Set down only the lines from the one containing "Task: Click the" through the final line of the entries below, exactly as they stand, with no pictures.
──────────────────────────────
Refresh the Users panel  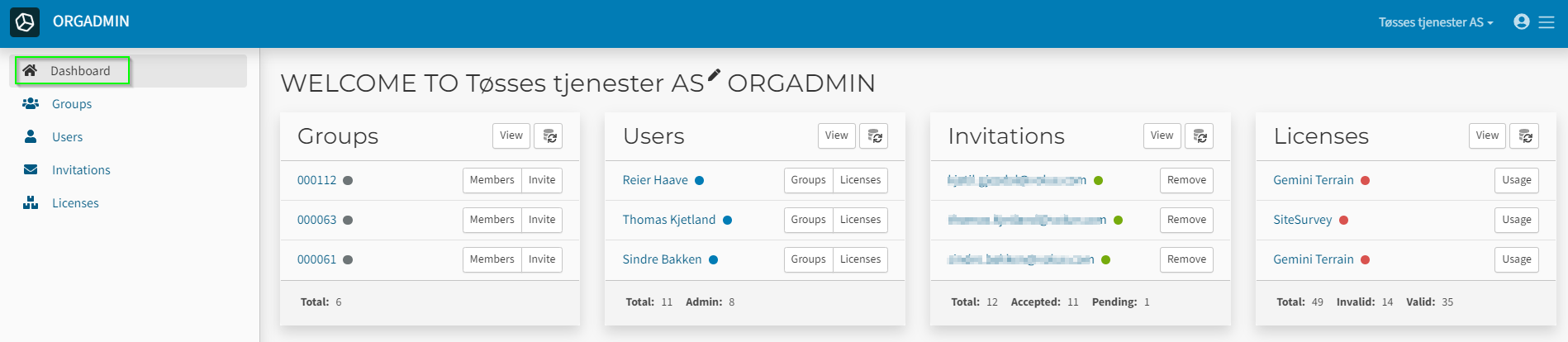874,136

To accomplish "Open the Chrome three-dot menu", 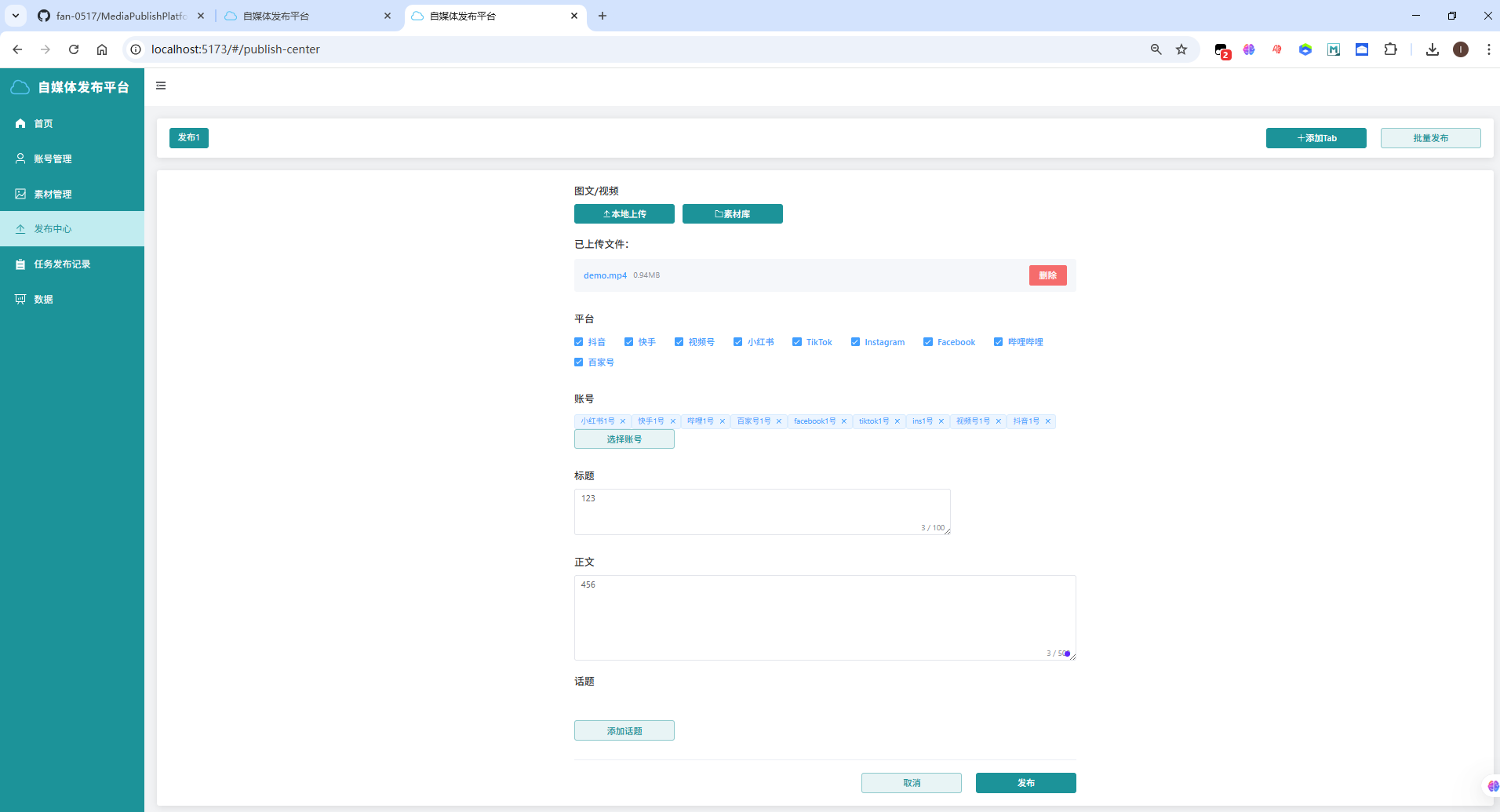I will tap(1488, 49).
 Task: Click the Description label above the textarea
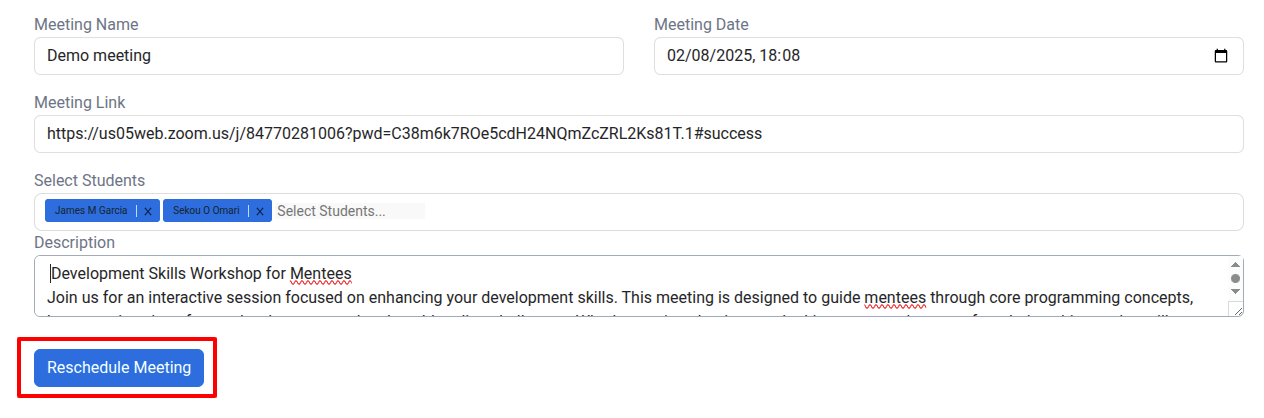pyautogui.click(x=74, y=242)
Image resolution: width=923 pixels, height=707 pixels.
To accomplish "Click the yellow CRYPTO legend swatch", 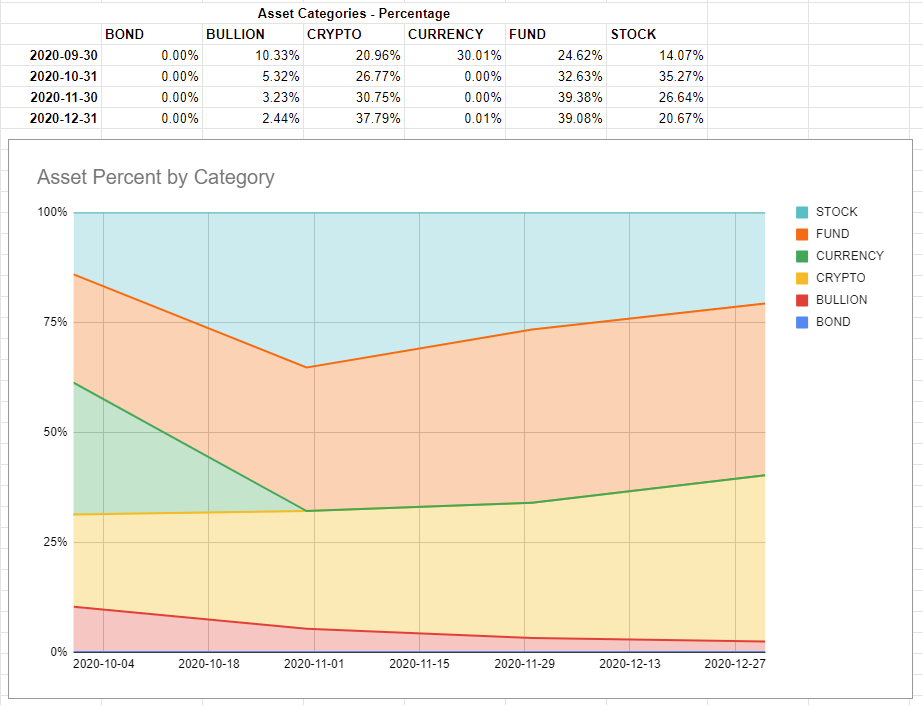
──────────────────────────────
→ **WORKED SOLUTION**
 Task: Click the Description label above the textarea
pyautogui.click(x=74, y=242)
Image resolution: width=923 pixels, height=707 pixels.
To accomplish "Click the yellow CRYPTO legend swatch", 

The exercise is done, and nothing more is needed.